Neocons have adopted this technique, and Charles Krauthammer is the best of breed.  He has an excellent command of the facts and polished delivery, but his conclusion is invariably "kill all the Muslims."  Theocons cannot get enough of him, and with a name like Krauthammer they can pretend he is not a Jew.  (Which brings up another question:  if countless Jews changed their name from Schneider to Taylor, why would Congressman Wiener not long ago changed his name to Vienna?  He would not have been the first.)

But back to the point:  if you want to understand Capitalism, then study Marxist criticism thereof.  Just skip the last paragraph where the author calls for revolution or whatever.

So as a start-up, what I often see is the mal-oriented approach of "borrow money, start up."  First, savings, not debt, is the best way to start up.  Use your own money.  If you do not have enoough money to finance what you contemplate, then reduce what you contemplate to match what you can finance.  If you want to design airplanes with parachutes, and do not have enough money to start an airplane with parachute business, then just do the airplane parachute business.

Finance is never THE problem in business,  The problem to solve is always to create customers.  Create customers and the finance problem will solve itself.

Now, in capitalism, which in essence argues that capital formation is a good thing (funny that, when economics is supposed to be value-neutral), the idea is you are granted a pool of capital, you launch the enterprise, and you hire hapless college graduates who you can now exploit, crippled as they are by debt and ignorance.

This capital is created by banks lending credit on fractional reserve at usury.  In this way the value of the wage slaves is transferred to the business owner (plantation master) and the bankers.

The bankers figured out how to lend what they do not have and harvest what they have not sown.

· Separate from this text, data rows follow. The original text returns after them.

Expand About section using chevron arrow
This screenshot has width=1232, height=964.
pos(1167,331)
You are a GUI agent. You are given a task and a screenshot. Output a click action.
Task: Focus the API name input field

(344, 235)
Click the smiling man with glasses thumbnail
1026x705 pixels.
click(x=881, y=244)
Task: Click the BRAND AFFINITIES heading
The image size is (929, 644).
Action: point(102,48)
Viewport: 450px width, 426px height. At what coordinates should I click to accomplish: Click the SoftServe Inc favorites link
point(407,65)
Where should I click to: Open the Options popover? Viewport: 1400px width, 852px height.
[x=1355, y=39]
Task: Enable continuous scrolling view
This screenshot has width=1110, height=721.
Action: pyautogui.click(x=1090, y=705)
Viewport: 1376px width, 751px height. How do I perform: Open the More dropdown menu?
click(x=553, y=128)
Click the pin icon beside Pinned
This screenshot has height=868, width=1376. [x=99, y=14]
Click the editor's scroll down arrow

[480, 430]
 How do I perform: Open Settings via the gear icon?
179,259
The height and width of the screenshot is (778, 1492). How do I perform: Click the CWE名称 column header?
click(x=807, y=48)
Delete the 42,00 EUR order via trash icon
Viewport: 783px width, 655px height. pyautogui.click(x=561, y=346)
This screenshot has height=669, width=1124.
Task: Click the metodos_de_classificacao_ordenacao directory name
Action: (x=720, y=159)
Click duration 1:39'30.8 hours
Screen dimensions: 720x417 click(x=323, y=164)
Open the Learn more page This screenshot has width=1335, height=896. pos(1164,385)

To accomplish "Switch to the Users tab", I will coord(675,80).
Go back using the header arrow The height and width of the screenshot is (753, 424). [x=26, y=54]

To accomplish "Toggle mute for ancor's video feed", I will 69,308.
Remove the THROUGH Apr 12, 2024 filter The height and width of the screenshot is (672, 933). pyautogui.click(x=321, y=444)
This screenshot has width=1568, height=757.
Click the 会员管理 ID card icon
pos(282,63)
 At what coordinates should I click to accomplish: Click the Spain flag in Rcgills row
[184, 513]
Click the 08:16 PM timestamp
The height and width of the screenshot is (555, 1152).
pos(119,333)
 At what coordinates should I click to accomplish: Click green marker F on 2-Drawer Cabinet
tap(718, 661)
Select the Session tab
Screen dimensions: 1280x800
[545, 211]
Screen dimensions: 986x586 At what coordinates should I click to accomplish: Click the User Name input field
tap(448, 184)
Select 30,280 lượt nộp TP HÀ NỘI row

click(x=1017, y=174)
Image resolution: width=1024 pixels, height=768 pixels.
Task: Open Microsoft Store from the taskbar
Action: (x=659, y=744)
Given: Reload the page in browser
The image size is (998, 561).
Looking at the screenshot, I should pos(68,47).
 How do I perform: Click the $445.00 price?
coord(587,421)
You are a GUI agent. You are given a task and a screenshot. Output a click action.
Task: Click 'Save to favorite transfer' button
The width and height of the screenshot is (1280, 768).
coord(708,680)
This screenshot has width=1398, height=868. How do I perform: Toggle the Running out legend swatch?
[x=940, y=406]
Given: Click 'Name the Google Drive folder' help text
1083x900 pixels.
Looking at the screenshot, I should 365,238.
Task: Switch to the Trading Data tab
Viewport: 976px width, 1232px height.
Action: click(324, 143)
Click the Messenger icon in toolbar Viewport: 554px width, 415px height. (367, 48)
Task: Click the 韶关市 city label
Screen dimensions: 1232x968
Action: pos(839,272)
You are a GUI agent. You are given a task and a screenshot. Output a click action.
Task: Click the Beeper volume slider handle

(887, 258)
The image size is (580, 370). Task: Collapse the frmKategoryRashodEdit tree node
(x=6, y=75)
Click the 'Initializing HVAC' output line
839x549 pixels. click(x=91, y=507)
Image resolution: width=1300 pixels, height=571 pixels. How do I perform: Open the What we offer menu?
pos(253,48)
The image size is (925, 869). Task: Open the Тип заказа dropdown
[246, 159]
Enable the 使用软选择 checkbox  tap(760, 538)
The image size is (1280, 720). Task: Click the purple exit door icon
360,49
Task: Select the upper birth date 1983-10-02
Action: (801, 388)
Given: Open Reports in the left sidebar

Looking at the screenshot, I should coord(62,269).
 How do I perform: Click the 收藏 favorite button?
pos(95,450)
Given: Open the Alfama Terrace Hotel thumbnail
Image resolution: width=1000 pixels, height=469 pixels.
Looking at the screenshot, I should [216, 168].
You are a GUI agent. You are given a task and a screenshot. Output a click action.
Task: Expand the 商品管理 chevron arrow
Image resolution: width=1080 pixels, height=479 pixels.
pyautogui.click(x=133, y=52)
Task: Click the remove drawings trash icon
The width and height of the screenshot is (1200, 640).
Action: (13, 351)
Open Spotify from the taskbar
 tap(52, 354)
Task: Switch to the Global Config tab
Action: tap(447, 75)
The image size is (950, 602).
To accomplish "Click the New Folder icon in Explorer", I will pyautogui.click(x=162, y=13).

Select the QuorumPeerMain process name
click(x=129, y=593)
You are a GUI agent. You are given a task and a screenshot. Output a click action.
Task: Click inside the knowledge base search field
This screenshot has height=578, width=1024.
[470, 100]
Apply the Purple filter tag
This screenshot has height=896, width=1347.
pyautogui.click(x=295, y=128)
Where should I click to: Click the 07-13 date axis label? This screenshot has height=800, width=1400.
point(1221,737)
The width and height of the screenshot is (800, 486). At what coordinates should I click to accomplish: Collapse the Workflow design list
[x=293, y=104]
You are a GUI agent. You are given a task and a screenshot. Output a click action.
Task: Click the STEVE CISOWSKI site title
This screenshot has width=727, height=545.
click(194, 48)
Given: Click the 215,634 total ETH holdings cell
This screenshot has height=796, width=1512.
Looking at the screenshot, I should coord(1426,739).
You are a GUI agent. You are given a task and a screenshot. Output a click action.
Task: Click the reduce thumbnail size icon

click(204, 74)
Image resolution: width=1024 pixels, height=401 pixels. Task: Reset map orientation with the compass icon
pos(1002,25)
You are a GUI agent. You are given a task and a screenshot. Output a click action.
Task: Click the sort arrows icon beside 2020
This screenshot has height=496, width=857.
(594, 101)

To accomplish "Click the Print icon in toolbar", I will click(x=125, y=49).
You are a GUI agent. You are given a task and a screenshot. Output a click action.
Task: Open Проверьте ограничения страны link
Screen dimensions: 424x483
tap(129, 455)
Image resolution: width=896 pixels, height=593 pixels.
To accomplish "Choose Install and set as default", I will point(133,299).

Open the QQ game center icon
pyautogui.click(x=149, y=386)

It works, but it also has no rational limit, and at some point meets an irrational limit, and that is where people lose faith for whatever reason.  They don't call it "fiat" money for nothing.

All colleges, textbooks, INC & Forbes and so on all teach the above as the way to go.  All government business development programs assume no alternative to this process.  And why should it?  We live in a capitalist system.  The system is exploitative.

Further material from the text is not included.